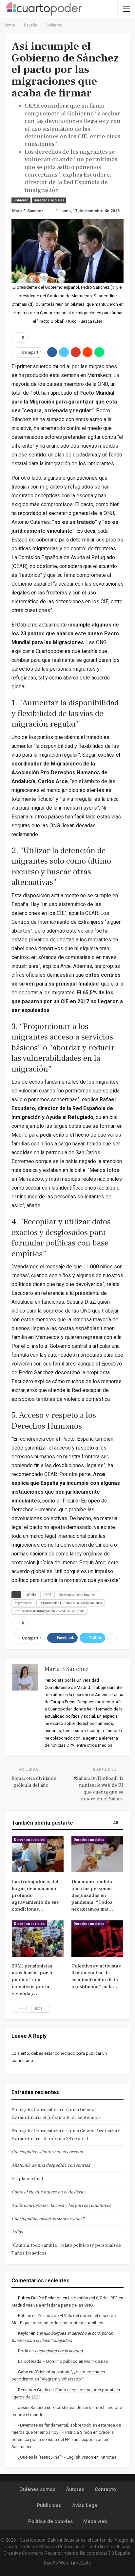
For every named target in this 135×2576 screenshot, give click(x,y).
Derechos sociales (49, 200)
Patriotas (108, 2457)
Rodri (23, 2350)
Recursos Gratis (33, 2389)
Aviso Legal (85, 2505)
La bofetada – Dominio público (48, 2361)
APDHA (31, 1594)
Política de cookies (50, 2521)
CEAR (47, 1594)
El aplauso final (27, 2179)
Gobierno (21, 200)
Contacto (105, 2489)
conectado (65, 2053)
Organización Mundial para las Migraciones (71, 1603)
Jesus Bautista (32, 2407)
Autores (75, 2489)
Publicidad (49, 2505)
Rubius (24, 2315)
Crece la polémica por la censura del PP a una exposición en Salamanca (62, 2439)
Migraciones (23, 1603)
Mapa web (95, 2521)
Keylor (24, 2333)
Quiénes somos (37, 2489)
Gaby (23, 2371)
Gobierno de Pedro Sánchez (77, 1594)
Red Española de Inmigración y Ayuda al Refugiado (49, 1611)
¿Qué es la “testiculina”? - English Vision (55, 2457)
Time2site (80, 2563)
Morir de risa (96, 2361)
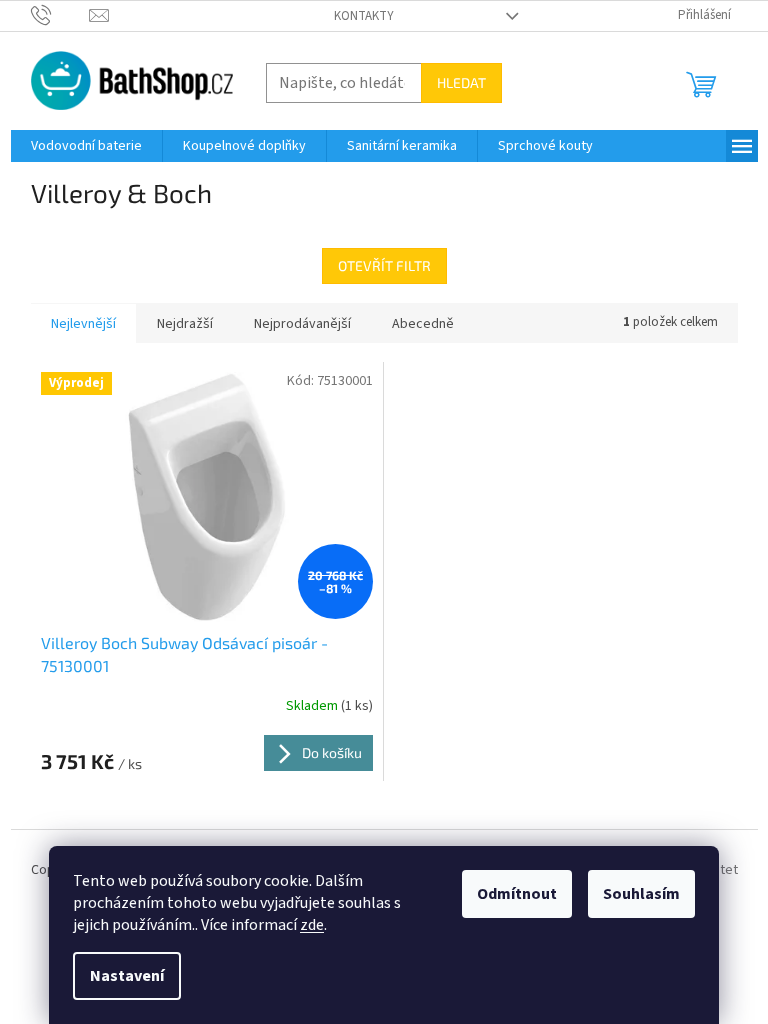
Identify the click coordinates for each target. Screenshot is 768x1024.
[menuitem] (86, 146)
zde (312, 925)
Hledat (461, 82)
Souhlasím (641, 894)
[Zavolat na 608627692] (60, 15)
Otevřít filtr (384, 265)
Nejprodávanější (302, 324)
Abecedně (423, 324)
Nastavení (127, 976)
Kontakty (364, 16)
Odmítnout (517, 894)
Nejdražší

* [What this task involves] Please reproduce the material above, substituting "tap" for every instance of "click" and keeping everything else unchanged. Leave the pictures out.

* [Result]
For every named target in this 135×2576 screenshot, give tap(x,y).
Derechos sociales (49, 200)
Patriotas (108, 2457)
Rodri (23, 2350)
Recursos Gratis (33, 2389)
Aviso Legal (85, 2505)
La bofetada – Dominio público (48, 2361)
APDHA (31, 1594)
Política de cookies (50, 2521)
CEAR (47, 1594)
El aplauso final (27, 2179)
Gobierno (21, 200)
Contacto (105, 2489)
conectado (65, 2053)
Organización Mundial para las Migraciones (71, 1603)
Jesus Bautista (32, 2407)
Autores (75, 2489)
Publicidad (49, 2505)
Rubius (24, 2315)
Crece la polémica por la censura del PP a una exposición en Salamanca (62, 2439)
Migraciones (23, 1603)
Mapa web (95, 2521)
Keylor (24, 2333)
Quiénes somos (37, 2489)
Gaby (23, 2371)
Gobierno de Pedro Sánchez (77, 1594)
Red Española de Inmigración y Ayuda al Refugiado (49, 1611)
¿Qué es la “testiculina”? - English Vision (55, 2457)
Time2site (80, 2563)
Morir de risa (96, 2361)
Identify the tap coordinates for each target. Screenshot is 768x1024.
[menuitem] (86, 146)
zde (312, 925)
Hledat (461, 82)
Souhlasím (641, 894)
[Zavolat na 608627692] (60, 15)
Otevřít filtr (384, 265)
Nejprodávanější (302, 324)
Abecedně (423, 324)
Nastavení (127, 976)
Kontakty (364, 16)
Odmítnout (517, 894)
Nejdražší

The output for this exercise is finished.